======== SUPPLIED INFORMATION
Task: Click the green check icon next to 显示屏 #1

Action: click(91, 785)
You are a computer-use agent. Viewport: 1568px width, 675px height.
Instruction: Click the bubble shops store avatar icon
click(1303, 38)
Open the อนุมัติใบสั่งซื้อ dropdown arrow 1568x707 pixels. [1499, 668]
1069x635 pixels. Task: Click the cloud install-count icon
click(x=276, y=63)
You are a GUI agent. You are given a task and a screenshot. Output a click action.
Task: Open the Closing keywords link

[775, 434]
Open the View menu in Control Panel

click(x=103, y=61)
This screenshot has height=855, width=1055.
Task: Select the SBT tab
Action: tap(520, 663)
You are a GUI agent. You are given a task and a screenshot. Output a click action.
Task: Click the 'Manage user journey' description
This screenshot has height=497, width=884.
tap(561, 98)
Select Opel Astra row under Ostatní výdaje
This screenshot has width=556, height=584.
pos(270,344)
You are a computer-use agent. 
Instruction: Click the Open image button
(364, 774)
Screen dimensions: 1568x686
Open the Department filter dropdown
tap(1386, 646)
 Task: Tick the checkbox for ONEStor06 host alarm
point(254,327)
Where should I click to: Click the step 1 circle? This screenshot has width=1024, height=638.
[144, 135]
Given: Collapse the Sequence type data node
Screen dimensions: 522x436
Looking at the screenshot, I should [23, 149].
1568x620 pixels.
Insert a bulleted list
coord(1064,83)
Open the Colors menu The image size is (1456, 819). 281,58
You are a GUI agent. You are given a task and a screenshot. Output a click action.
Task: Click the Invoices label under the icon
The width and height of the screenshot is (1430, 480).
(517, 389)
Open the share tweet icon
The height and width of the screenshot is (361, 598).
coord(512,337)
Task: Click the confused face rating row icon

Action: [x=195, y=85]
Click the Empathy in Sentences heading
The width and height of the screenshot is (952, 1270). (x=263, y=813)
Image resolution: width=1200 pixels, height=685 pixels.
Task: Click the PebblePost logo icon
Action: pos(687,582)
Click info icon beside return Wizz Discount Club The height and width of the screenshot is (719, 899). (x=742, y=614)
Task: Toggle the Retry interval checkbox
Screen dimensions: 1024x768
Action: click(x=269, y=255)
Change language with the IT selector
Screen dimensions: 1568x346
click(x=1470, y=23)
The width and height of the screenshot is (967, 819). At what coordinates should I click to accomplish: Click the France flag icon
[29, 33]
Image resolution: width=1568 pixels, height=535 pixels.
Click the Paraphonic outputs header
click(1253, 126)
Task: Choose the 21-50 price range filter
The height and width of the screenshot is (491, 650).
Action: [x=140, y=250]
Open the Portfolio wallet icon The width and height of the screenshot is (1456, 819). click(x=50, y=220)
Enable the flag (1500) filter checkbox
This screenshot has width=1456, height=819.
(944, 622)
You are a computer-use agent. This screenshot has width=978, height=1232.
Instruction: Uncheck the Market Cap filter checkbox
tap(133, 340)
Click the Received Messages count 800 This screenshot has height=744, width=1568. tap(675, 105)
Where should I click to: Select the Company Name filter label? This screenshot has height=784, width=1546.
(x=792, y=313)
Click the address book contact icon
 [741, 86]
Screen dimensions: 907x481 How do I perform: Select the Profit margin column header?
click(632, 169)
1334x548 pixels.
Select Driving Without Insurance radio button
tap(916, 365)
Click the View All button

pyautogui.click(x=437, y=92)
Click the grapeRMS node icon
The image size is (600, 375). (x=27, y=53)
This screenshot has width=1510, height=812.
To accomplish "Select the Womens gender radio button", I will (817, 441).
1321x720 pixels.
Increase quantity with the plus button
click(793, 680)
================
Put the part of the data that opens with the line containing "Task: Tick the" and closes with the line containing "Action: [x=195, y=85]" into a Markdown table with the columns Row and Line, numbering each row and omitting blank lines.

| Row | Line |
|---|---|
| 1 |  Task: Tick the checkbox for ONEStor06 host alarm |
| 2 | point(254,327) |
| 3 | Where should I click to: Click the step 1 circle? This screenshot has width=1024, height=638. |
| 4 | [144, 135] |
| 5 | Given: Collapse the Sequence type data node |
| 6 | Screen dimensions: 522x436 |
| 7 | Looking at the screenshot, I should [23, 149]. |
| 8 | 1568x620 pixels. |
| 9 | Insert a bulleted list |
| 10 | coord(1064,83) |
| 11 | Open the Colors menu The image size is (1456, 819). 281,58 |
| 12 | You are a GUI agent. You are given a task and a screenshot. Output a click action. |
| 13 | Task: Click the Invoices label under the icon |
| 14 | The width and height of the screenshot is (1430, 480). |
| 15 | (517, 389) |
| 16 | Open the share tweet icon |
| 17 | The height and width of the screenshot is (361, 598). |
| 18 | coord(512,337) |
| 19 | Task: Click the confused face rating row icon |
| 20 | Action: [x=195, y=85] |